David Heitz

As CNN's "Newsnight" with Aaron Brown fades to commercial, a viewer might expect to see an advertisement for American Express Financial Advisers or a pitch for the latest Lexus.

Instead, cable TV viewers in the Quad-Cities see snapshots of over-the-top drag queens posing in a flashy ad for Club Fusion, Davenport's newest gay nightspot.

Although only a couple of gay bars flourished in the Quad-Cities as recently as four years ago, the gay community now boasts its own "Rainbow District," a once-rundown stretch of West 2nd Street in Davenport that now serves as an example of how the community has embraced diversity.

The Rainbow District's business owners have turned a street once known for prostitution into a hip neighborhood visited by influential politicians and other local leaders.

"The work that the people have done there has been great," Davenport Mayor Charlie Brooke said. "The restaurants are good and all of the places are clean and well-run."

"I do think that the people who have built on that block have done a wonderful job of restoring it," said Bettendorf Mayor Ann Hutchinson, who frequently shook hands at Rainbow District businesses while campaigning for Congress. "It's a great tribute."

The Rainbow District attracts the yuppie dollar like a magnet.
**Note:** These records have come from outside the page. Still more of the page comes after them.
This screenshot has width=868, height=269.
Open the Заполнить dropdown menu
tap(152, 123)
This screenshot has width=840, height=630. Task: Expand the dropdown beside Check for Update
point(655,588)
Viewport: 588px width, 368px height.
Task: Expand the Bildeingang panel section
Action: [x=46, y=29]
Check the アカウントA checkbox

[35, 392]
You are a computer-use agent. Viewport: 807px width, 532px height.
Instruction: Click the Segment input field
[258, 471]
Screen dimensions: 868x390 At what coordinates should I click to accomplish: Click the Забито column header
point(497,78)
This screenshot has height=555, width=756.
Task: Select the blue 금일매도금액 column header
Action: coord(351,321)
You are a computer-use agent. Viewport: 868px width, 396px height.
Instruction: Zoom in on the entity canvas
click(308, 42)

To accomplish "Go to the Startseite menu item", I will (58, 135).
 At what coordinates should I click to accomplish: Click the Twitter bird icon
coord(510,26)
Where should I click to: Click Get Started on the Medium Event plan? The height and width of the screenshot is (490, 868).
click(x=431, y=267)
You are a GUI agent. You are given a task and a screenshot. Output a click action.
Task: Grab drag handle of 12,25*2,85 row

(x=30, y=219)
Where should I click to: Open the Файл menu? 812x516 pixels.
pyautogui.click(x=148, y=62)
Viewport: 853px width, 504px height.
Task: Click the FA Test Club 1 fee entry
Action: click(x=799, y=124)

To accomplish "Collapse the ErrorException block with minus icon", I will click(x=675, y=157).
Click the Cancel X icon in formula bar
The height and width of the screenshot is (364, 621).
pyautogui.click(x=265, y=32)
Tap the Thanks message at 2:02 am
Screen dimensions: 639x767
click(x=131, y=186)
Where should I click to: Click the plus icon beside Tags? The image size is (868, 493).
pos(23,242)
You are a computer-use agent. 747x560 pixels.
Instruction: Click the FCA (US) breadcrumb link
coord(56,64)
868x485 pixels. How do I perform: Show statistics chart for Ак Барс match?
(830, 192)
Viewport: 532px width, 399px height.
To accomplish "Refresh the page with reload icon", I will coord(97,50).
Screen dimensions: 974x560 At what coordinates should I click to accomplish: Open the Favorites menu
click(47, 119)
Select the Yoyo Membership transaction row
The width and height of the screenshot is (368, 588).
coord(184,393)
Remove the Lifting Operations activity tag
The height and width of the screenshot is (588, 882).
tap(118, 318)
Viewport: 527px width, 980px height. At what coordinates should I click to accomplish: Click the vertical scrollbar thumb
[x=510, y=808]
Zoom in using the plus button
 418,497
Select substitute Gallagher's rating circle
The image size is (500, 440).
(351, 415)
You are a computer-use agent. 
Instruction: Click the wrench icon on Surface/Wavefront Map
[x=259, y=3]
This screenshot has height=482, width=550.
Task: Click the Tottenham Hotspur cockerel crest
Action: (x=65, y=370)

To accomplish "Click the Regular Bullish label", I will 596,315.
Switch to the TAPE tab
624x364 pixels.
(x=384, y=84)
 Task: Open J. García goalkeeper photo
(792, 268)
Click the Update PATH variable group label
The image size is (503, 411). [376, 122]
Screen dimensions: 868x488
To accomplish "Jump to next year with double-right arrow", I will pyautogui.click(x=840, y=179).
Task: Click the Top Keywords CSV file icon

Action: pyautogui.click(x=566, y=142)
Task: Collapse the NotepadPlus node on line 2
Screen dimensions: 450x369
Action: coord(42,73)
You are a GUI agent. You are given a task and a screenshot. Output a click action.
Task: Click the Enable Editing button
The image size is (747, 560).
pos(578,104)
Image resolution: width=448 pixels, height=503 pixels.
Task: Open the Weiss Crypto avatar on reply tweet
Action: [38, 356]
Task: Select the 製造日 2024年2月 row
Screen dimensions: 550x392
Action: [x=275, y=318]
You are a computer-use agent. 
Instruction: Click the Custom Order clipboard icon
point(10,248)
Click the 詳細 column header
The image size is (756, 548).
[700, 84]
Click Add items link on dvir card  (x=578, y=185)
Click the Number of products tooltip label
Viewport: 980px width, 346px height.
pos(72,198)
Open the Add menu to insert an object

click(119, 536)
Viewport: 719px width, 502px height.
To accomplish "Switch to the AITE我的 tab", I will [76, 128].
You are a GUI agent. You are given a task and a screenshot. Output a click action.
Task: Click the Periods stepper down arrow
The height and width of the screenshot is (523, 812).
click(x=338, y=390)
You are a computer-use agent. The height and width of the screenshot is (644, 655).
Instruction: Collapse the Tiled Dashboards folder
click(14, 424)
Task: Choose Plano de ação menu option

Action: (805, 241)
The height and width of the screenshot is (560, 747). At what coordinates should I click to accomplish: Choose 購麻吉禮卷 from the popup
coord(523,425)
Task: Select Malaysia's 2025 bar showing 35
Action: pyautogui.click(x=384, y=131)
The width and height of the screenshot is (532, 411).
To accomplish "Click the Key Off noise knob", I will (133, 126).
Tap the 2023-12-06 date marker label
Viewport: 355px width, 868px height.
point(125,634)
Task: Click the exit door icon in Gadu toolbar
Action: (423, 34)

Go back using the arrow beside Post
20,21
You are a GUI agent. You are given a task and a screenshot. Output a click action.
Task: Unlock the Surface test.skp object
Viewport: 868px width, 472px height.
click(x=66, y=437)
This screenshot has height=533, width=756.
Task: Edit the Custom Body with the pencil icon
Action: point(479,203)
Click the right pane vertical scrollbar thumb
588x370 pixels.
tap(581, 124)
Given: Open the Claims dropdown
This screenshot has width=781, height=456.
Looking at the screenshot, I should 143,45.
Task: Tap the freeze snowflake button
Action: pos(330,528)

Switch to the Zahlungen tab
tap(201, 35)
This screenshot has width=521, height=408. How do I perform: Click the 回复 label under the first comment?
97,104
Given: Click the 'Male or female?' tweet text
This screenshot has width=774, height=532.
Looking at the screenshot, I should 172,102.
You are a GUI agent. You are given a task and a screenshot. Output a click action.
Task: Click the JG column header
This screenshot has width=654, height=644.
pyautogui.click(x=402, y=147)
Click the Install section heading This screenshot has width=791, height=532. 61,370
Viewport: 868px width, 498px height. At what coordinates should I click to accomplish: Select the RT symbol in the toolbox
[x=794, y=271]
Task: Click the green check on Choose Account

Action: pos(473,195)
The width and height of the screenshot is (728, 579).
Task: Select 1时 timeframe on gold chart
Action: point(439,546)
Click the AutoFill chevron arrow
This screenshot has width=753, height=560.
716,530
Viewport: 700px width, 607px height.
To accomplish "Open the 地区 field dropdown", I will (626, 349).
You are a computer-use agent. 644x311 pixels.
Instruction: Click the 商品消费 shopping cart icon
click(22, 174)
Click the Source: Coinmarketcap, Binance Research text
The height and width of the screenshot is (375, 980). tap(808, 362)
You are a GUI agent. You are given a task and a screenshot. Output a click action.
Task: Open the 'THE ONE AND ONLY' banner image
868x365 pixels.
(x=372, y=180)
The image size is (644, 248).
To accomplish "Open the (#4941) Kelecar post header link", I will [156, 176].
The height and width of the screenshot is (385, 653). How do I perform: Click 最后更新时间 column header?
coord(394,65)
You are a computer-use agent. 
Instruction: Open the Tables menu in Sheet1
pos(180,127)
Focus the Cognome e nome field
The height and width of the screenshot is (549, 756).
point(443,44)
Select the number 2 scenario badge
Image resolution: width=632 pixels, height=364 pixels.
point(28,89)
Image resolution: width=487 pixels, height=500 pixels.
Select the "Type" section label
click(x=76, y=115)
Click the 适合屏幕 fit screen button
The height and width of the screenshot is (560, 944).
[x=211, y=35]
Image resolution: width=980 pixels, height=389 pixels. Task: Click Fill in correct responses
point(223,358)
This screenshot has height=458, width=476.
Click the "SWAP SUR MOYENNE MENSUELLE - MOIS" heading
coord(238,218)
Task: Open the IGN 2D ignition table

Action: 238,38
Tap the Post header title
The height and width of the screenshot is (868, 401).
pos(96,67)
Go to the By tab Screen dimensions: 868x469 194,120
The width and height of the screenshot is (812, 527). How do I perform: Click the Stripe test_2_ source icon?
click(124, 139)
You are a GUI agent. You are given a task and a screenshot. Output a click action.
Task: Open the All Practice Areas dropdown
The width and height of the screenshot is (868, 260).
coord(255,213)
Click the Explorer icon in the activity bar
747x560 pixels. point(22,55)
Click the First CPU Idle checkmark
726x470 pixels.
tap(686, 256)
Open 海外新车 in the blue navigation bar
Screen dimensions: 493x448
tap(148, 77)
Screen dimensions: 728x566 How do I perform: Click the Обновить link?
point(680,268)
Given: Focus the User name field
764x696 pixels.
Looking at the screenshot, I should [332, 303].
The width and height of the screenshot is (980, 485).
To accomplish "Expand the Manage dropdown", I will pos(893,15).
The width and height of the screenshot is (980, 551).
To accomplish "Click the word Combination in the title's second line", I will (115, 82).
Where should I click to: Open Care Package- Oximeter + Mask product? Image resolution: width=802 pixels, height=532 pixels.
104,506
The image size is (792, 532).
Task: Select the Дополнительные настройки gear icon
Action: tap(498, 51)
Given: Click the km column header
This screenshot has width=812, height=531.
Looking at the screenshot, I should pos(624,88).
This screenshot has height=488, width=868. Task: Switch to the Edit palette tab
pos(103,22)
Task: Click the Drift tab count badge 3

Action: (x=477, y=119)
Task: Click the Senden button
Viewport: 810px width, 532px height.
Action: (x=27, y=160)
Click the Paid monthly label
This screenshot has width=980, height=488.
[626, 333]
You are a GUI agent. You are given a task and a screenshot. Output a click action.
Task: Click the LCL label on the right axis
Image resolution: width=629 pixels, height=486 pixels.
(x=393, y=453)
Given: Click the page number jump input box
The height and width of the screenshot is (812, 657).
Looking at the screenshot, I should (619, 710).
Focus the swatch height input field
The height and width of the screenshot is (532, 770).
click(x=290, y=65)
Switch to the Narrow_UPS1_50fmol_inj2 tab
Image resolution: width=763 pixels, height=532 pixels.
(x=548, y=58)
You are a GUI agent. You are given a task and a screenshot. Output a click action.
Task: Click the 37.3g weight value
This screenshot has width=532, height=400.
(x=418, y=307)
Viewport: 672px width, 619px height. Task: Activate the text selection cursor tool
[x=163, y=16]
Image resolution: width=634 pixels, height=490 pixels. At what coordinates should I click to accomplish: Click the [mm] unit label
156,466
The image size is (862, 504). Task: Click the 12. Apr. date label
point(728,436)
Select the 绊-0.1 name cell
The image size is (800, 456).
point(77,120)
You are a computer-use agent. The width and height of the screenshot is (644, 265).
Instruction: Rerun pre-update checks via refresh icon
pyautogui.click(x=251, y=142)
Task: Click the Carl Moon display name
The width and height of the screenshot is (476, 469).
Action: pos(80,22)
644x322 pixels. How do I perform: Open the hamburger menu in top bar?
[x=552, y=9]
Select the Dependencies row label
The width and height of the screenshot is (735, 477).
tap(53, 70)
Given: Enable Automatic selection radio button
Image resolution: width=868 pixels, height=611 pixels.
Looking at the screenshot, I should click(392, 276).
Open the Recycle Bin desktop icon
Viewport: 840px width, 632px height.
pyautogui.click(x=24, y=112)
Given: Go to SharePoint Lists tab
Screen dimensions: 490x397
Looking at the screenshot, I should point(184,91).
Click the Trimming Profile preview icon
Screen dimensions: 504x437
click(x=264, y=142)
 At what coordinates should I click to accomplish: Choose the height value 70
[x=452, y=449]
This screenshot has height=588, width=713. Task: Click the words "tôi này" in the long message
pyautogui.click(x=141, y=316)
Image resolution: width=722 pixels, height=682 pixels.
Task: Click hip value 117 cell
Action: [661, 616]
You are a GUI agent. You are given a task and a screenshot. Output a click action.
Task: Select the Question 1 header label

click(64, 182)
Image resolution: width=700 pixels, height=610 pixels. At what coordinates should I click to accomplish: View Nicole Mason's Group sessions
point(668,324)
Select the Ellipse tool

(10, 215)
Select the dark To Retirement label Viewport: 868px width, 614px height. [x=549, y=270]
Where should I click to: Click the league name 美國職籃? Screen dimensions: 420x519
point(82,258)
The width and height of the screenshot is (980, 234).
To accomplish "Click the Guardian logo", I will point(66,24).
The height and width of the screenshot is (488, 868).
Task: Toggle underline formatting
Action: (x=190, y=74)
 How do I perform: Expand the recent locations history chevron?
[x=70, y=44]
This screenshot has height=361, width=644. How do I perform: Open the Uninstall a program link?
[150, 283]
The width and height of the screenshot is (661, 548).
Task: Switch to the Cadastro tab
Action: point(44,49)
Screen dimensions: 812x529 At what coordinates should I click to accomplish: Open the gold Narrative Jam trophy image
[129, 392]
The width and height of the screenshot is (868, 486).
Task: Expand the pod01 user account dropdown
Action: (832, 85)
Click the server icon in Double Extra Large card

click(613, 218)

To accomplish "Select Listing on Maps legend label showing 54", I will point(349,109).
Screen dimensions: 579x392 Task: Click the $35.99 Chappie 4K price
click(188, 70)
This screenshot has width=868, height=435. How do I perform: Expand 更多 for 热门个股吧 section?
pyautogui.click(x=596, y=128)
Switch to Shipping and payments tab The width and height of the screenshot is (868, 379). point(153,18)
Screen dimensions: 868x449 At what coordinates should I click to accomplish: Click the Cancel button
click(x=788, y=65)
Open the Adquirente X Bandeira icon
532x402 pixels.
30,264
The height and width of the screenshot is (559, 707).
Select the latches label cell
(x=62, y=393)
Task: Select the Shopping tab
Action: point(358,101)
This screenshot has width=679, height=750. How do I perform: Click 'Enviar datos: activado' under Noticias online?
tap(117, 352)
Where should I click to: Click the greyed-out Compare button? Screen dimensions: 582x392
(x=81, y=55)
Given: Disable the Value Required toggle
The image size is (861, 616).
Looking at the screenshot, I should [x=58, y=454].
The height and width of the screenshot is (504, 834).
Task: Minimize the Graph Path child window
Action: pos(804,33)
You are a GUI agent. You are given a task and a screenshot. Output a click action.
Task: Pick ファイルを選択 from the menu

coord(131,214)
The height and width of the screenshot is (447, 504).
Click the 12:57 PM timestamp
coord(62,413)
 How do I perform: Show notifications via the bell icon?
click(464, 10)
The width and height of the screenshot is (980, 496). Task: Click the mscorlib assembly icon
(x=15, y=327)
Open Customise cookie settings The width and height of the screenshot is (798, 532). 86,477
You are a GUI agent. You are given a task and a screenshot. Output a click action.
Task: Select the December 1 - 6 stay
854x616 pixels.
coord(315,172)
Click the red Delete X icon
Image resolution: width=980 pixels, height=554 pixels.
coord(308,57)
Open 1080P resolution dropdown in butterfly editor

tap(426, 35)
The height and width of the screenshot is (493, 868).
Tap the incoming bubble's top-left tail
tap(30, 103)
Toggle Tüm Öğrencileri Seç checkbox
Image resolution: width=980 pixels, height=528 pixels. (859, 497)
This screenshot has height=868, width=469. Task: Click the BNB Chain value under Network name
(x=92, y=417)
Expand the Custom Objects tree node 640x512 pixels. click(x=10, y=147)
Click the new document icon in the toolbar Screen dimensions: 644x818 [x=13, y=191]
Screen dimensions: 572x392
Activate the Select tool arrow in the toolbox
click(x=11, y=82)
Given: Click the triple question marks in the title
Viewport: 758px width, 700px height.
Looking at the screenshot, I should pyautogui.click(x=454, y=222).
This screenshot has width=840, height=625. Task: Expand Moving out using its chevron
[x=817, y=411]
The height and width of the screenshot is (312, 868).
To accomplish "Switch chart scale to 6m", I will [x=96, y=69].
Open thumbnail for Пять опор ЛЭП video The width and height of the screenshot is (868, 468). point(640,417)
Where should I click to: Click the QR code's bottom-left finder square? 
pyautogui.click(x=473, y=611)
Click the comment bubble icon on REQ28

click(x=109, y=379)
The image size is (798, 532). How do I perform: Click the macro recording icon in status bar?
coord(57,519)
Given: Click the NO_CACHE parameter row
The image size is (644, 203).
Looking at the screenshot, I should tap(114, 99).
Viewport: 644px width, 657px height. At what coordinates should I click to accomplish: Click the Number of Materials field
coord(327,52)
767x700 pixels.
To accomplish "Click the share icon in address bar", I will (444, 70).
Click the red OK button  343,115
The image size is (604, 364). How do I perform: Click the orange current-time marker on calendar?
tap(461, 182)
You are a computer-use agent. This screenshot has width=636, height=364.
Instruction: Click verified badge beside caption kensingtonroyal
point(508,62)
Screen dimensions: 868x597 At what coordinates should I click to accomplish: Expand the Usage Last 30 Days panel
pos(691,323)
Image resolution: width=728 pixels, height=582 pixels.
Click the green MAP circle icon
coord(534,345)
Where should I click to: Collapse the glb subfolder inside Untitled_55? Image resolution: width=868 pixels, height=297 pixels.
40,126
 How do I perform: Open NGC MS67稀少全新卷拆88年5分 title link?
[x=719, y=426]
"Richard Florida, author of ‘Rise of the Creative Class,' notes that communities that welcome and encourage diversity of all types are the magnets for growth," said Tara Barney, DavenportOne's senior vice president for downtown economic development. "Young professionals are attracted to communities that are inclusive and diverse, and the Rainbow District is an example of how that's happening in the Quad-Cities."

As gays and lesbians and their friends around the country recognize National Coming Out Day today, Davenport's Rainbow District has emerged as a financially successful model of how old neighborhoods can be reinvented. Russell Thomas, part-owner of Club Fusion and the owner of T.R. Video in Davenport, estimates more than $2 million has been pumped into renovating the once-forgotten block.

"Mary's smelled like a big old urinal," said Bobby Stansberry, a former bartender and major player on the gay business block. He turned the long-shutdown Birdland at 832 W. 2nd St. into Mary's, a quiet neighborhood bar catering to a low-key crowd. It opened in August 2000.

Stansberry also has a hand in Club Fusion, a disco at 813 W. 2nd St. that opened in April. It offers a thumping state-of-the-art sound system for its clubbers, a cabaret for drag shows and an outdoor deck with a straight-on view of the Centennial Bridge.

"Club Fusion was all greasy and nasty," Thomas said of the former warehouse.

Next door at 811 W. 2nd St., Thomas and Stansberry oversee a restaurant with piano bar called 811 Lockdown. A shocking mix of mirrored walls, red carpet and elaborate chandeliers offer what its television ad calls "a unique dining experience."

On the other side of the street is Liquid, 822 W. 2nd St., the nightclub that gave birth to the stretch of gay establishments around Thanksgiving Day 1999. The owners — Terry Grimes and Chris Dawson — fulfilled their dream of owning a club where they could throw a huge party to ring in the millennium.

The dance floor at Liquid is a big kid's dream. When partying patrons stomp to the music, the floor beneath them glows like a Lite-Brite. Shock sensors create various light designs. When the high-energy crowd works up a sweat having fun on the dance floor, they can stick their heads under the shower that's tucked into the corner.

Currently, drag performers at Liquid do their routine on the dance floor. A cabaret with a vogue mix of pink and lavender is under construction upstairs, however, and is expected to open soon.

"At first, we were just overwhelmed," Grimes said of the club's immediate success. "We never thought we could go against J.R. He was king of the block forever."

In fact, Grimes and Dawson met at J.R.'s.

Stansberry also waxes nostalgic about J.R.'s, where he worked as a bartender. "When I first came out, he was the only game in town. We used to roll out of there with coins!"

J.R.'s remains a fixture in The District of Rock Island. Owner William Coffey, considered by many in the community to be a gay business pioneer, still pulls in customers after 22 years, mostly for the bar's popular drag shows. Grimes and Dawson also own a bar next to J.R.'s, Augies, as well as an apartment building next to Liquid.

It's business from straight people, however, that is making the Rainbow District thrive. "They love the drag queens," Stansberry said.

Though staunch business rivals, all of the area's gay business owners said attitudes about gay people in the Quad-Cities have improved dramatically in the past five years or so, making all of these businesses possible.

"A lot more straight people now are coming to gay bars in the Quad-Cities,'' Grimes said. "In the last few years, (gay people) have gotten way more acceptance.''

"Especially around here," Dawson added.